The nasty message was a response to one from the museum about a Jewish girl who was killed at the age of three in the death chambers of the concentration camp.

The article included anti-Semitic slurs and referred to her death as a “fairy tale.”

Holocaust denial is not permitted, according to X’s policies.

In the Auschwitz concentration and extermination camp in German-occupied Poland, at least 1.1 million people were killed. Nearly a million of them were Jews. More than 200,000 of them, according to the museum, were kids and teenagers.

They were killed in medical experiments and gassed, starved, worked to death, and starved.

The Memorial and Museum Auschwitz-Birkenau posted on X that after reporting the insulting remark, the platform found that no regulations had been broken after looking at the “available information.”

According to X, the initial answer to the museum’s complaint resulted from a mistake made during the first assessment; it was escalated and eliminated during the second review.

According to X’s rules against abusive behavior, “violent event denial” is prohibited. The platform states that it forbids content that “includes, but is not limited to, events like the Holocaust, school shootings, terrorist attacks, and natural disasters” and that denies that mass murder occurred.

Twenty people follow the X account that published the obscene tweet on Sunday.

Even though X claims to have deleted the message, it was still possible to access the account as of Monday at 17:00 GMT. Other parts of it contain words and phrases that many people would find offensive.

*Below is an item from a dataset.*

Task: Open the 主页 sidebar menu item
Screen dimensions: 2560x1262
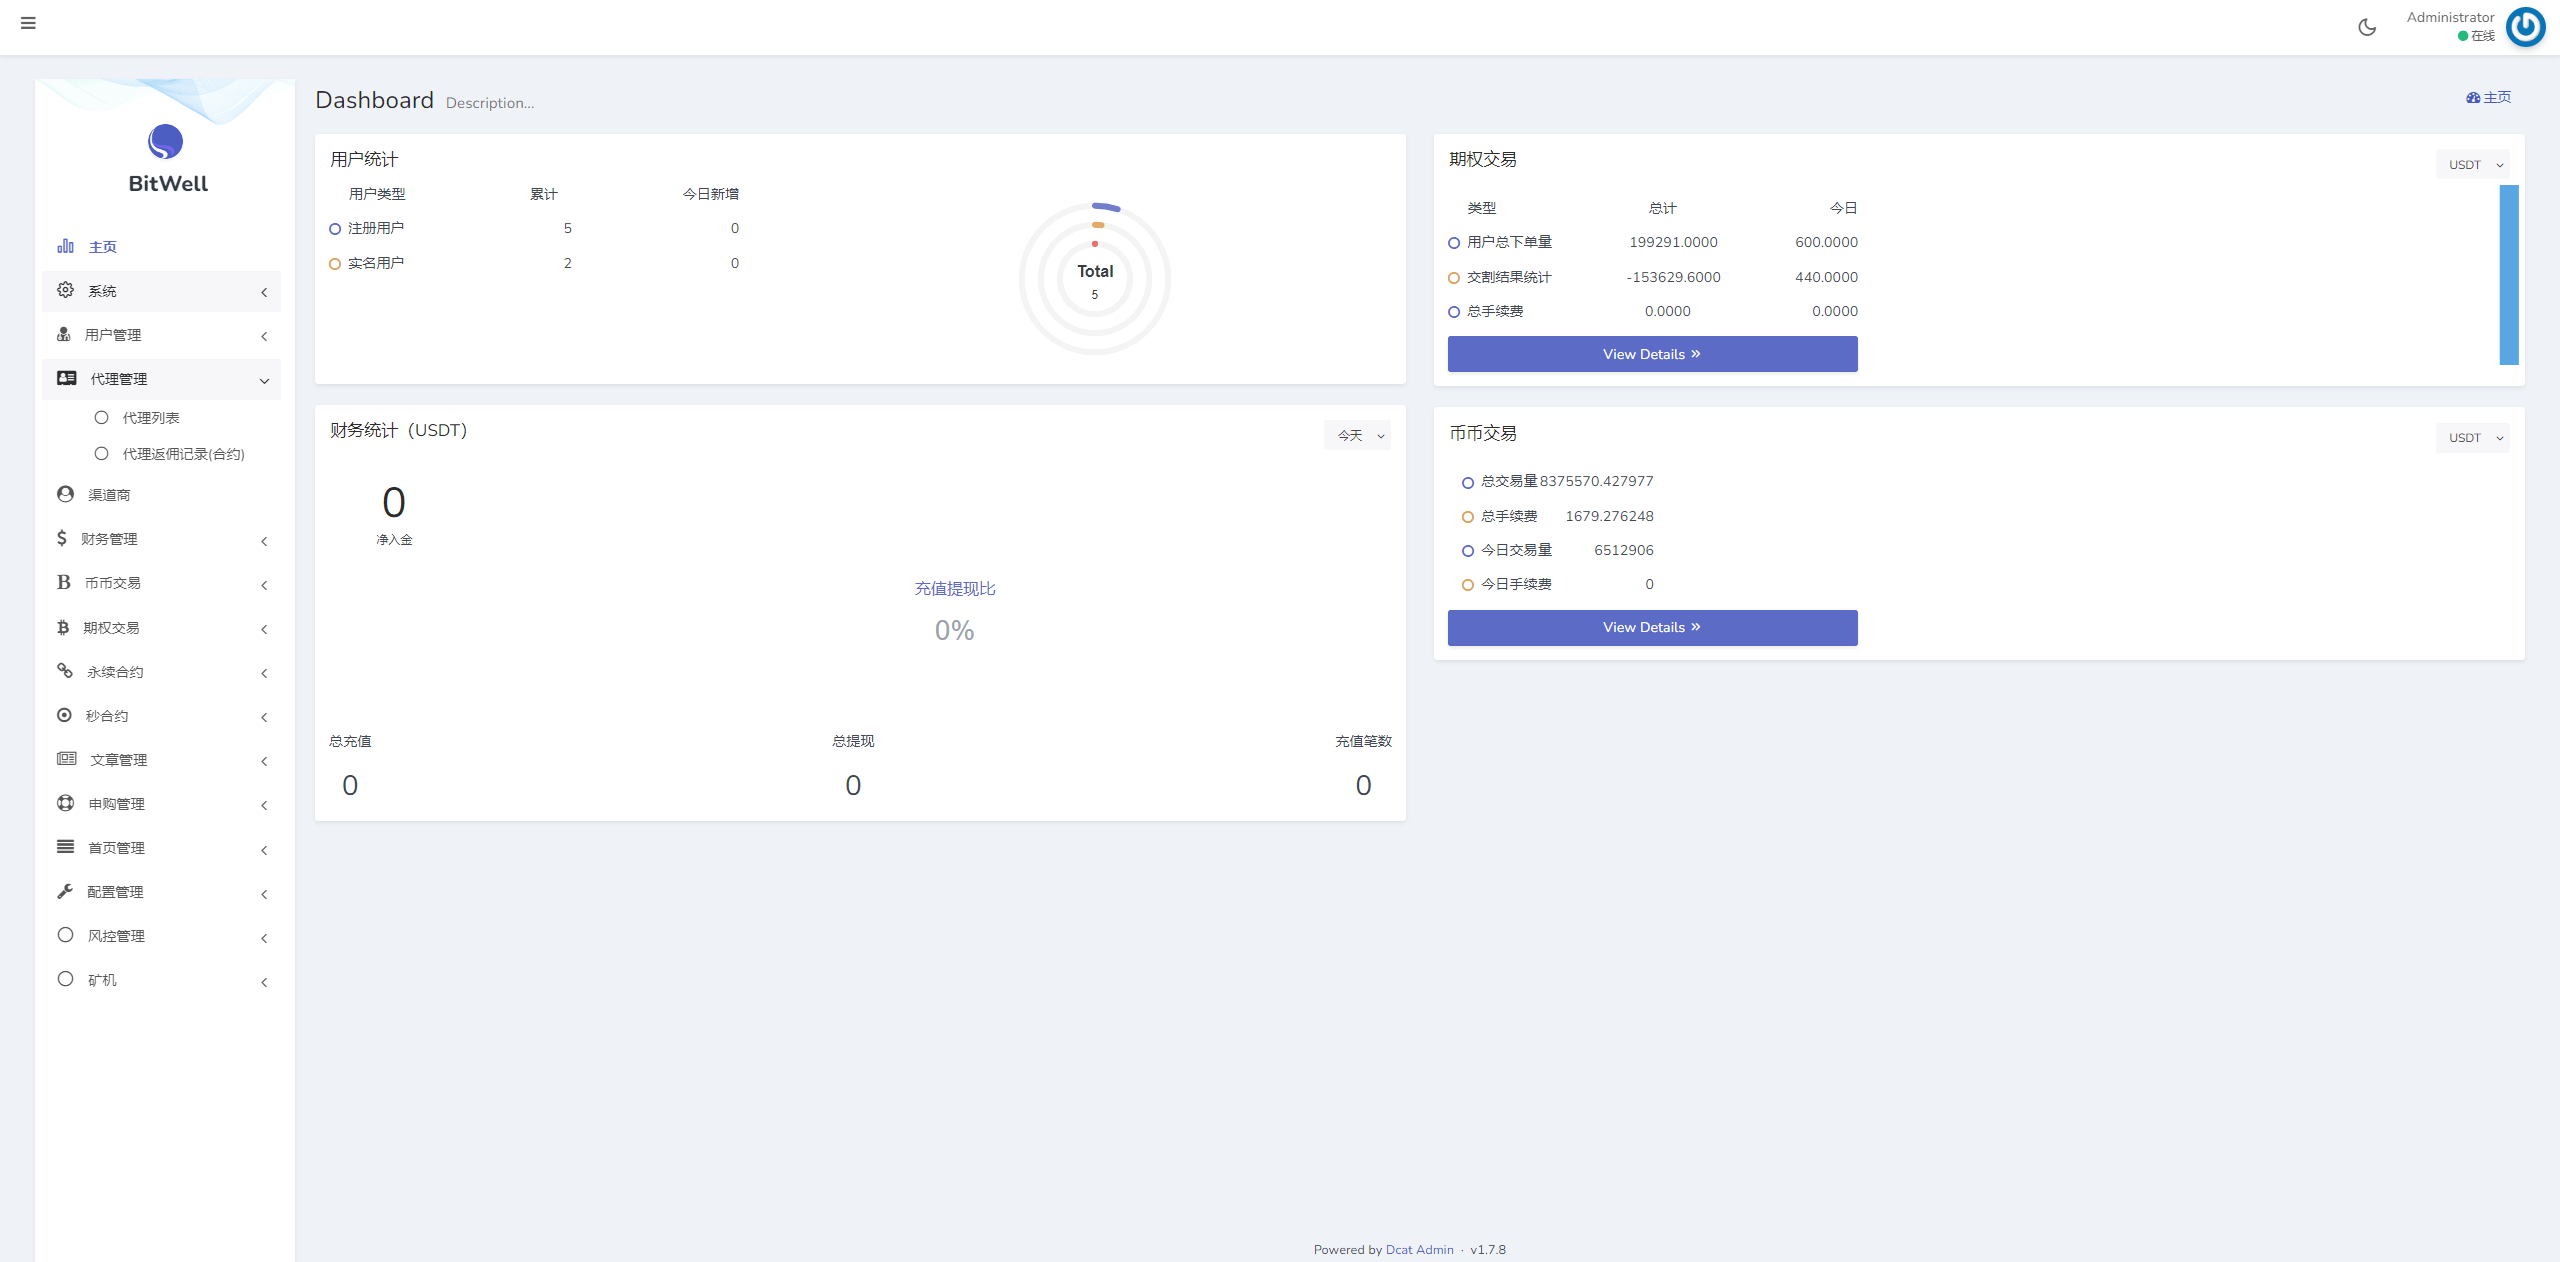Action: 102,247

The business claims to be considering whether to permanently suspend the account.

No toleration

Elon Musk, who calls himself a “absolutist” of free speech, disputes that there has been an increase in nasty messages since he seized control of Twitter, as it was known at the time. He tweeted in December that hate speech has decreased by a third.

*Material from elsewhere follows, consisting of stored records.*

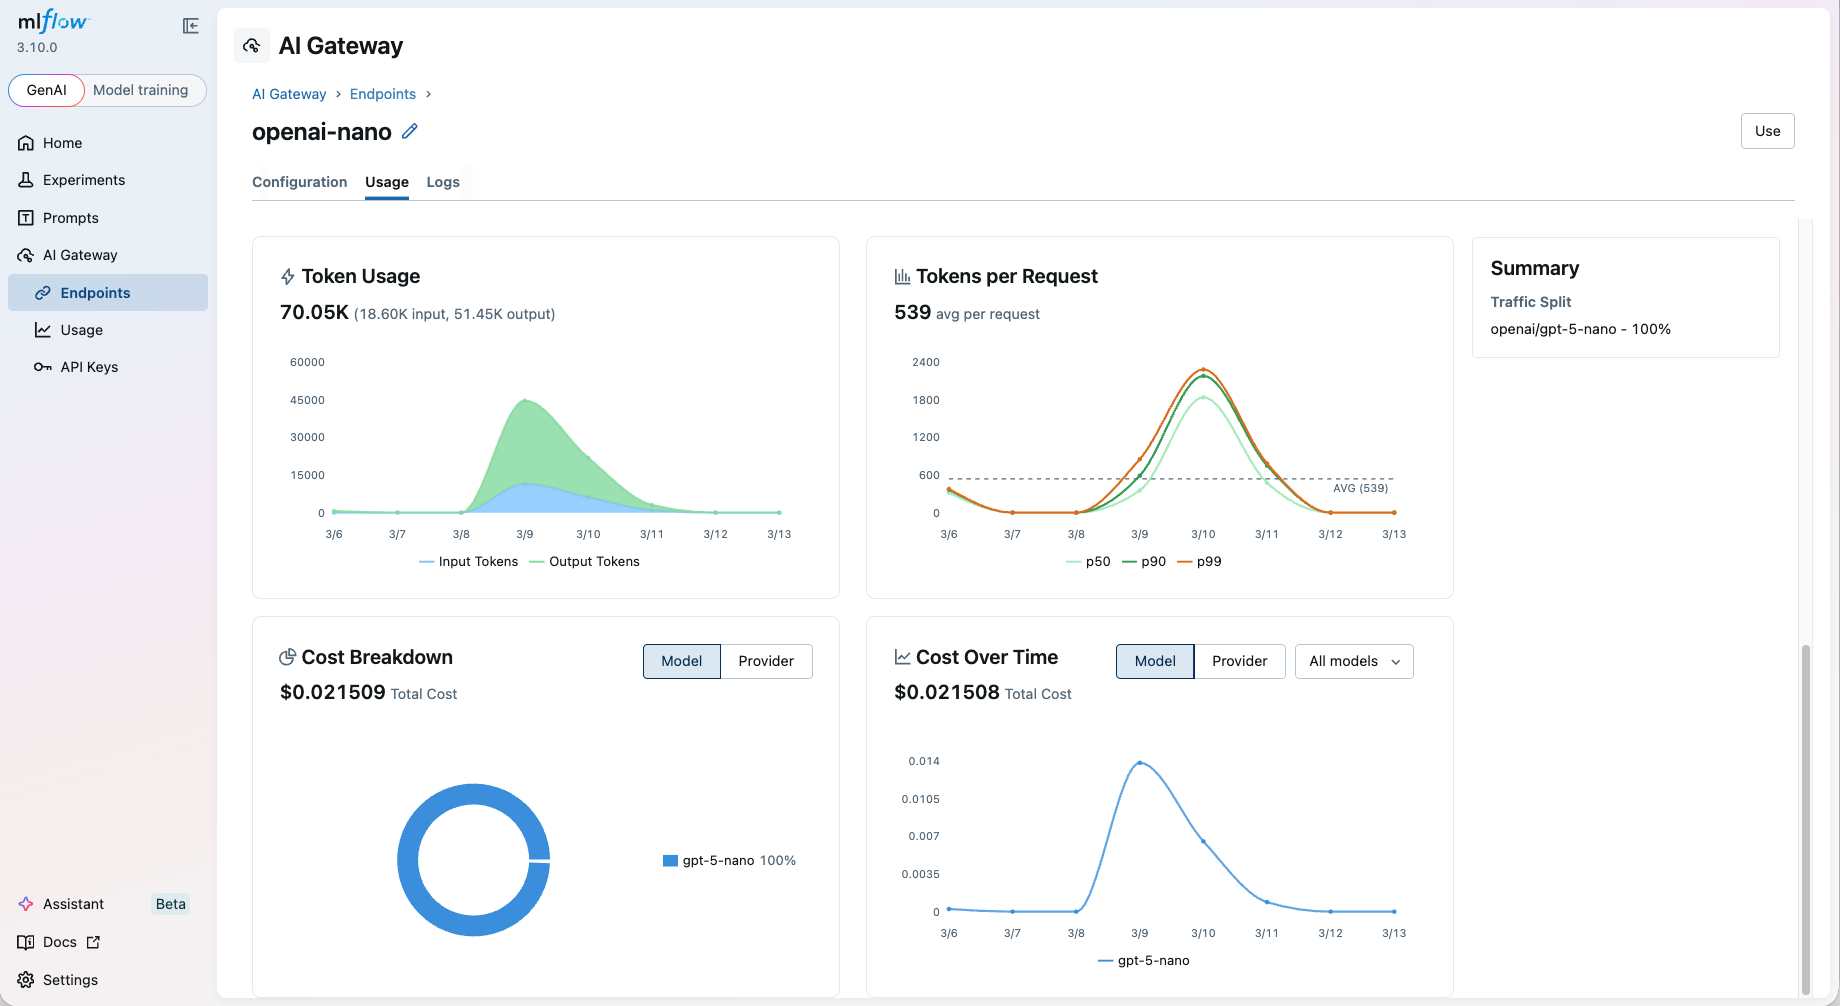1840x1006 pixels.
Task: Open the Prompts section
Action: coord(71,217)
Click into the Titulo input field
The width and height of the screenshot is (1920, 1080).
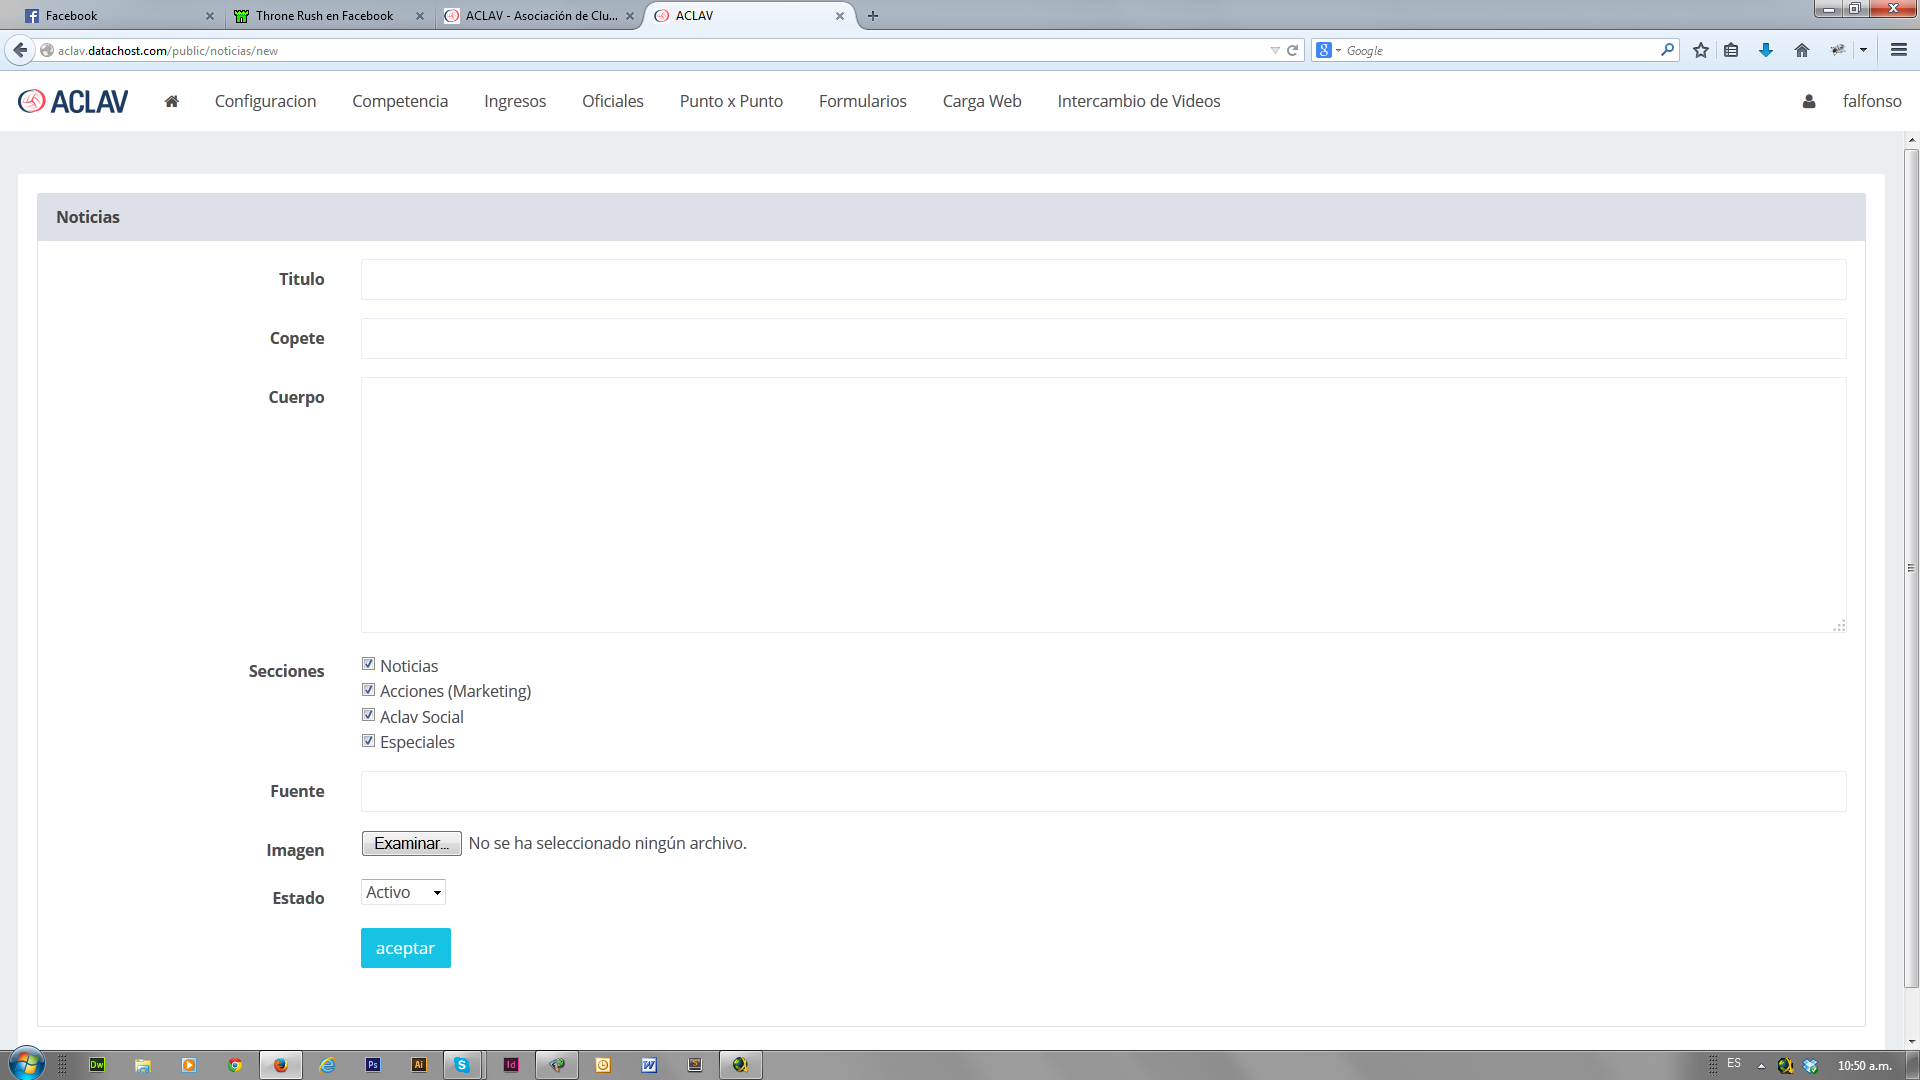pyautogui.click(x=1103, y=279)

X admits that Mr. Musk’s leadership has reduced the size of the team in charge of monitoring hate speech on the platform. However, it claims that its new strategy, which revolves around having zero tolerance for unlawful content and de-amplifying and removing adverts from legal but offensive content, is more successful.

Others, though, contest that conditions have gotten better.

Since Elon Musk took control of the company in October, there has allegedly been “a major and sustained spike in anti-Semitic posts on Twitter,” according to an Institute for Strategic Dialogue research.

Twitter “fails to act on 99%” of hateful communications from accounts using Twitter Blue, the platform’s subscription service, according to the Centre for Countering Digital Hate (CCDH).

It claims that even days after being reported, posts with racist, homophobic, neo-Nazi, anti-Semitic, or conspiratorial material were still accessible.

Alex Spiro, the attorney for X Corp, claimed in a legal letter that the research was “little more than a series of inflammatory, misleading, and unsupported claims based on a cursory review of random tweets” in a court letter that the company had filed a lawsuit against the CCDH.

Elon Musk’s move to unban accounts that had been reinstated, including the account of the founder of a neo-Nazi website, has also drawn harsh criticism.

Over 1,100 previously blocked X accounts that Elon Musk allowed to reappear were examined by BBC Monitoring, and it was discovered that 190 of them promoted hate and violence, including rape depictions and abuse of women and the LGBT community.

However, X contends that the experience of researchers seeking out offensive material is distinct from that of regular users, who have limited possibility of doing so.